After the matter was remitted back to FWA, Hamberger SDP held that the Agreement would not meet the BOOT unless an undertaking was provided to the effect that employees who opted out of the Agreement would receive conditions better overall than if the modern award applied to their employment, as at the time the Agreement was filed with FWA, and that prospective employees would not have their employment made conditional on agreeing to 'opt out' of the Agreement.
In considering the 'fairly chosen' requirement in section 186(3A), Hamberger SDP held that a group of employees that is not 'geographically, operationally or organisationally' distinct can still be fairly chosen, and noted in this case that the employees who elected to 'opt out' of the Agreement had the choice to do so or not. On that basis, Hamberger SDP held that the group covered by the Agreement was 'fairly chosen'.
Deputy President McCarthy agreed with Hamberger SDP's findings, save that he did not consider that it was necessary for Newlands to provide undertakings in order for the BOOT to be satisfied, as the BOOT would not apply and would not be relevant to employees who had opted out of the Agreement. Commissioner Blair again dissented from the majority decision.
The Agreement was approved with undertakings on 25 January 2012.
Implications for employers
The final decision by FWA in this matter confirms that opt out clauses are permissible under the agreement making provisions of the FW Act, and potentially present employers with a far more useful mechanism to move employees outside the scope of an enterprise agreement, as compared to Individual Flexibility Agreements (IFAs), which are subject to several conditions and can be terminated by an employee on 28 day's notice.

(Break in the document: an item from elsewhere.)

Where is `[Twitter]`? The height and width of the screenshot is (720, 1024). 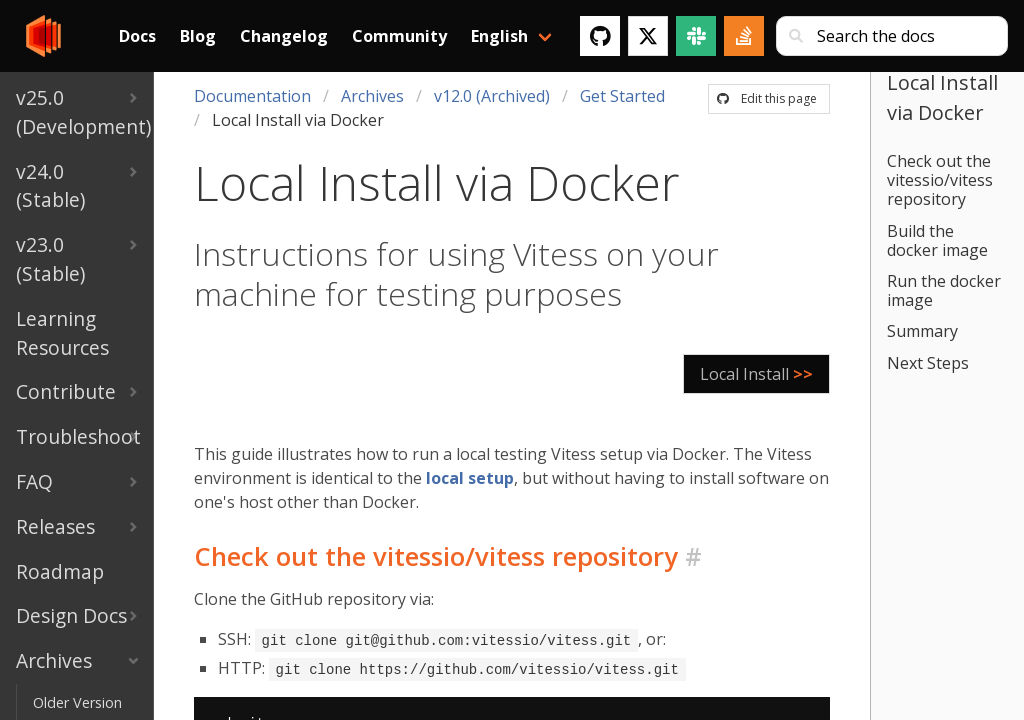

Given this matter was under the FW Act, rather than the WR Act, the findings of the Full Court in Construction, Forestry, Mining and Energy Union v Pilbara Iron Company (Services) Pty Ltd  FCAFC 91 were not applicable. It is unclear whether, if faced with a similar clause as in the Pilbara Agreement under the FW Act, FWA would find that such a clause would be considered 'fairly chosen', however the comments of Hamberger SDP indicate that if employees have an element of choice whether to be covered by an agreement, then this will support a finding that the group of employees is fairly chosen.
1CFMEU v Pilbara Iron Company (Services) Pty Ltd  FCAFC 91 at .
The content of this article is intended to provide a general guide to the subject matter. Specialist advice should be sought about your specific circumstances.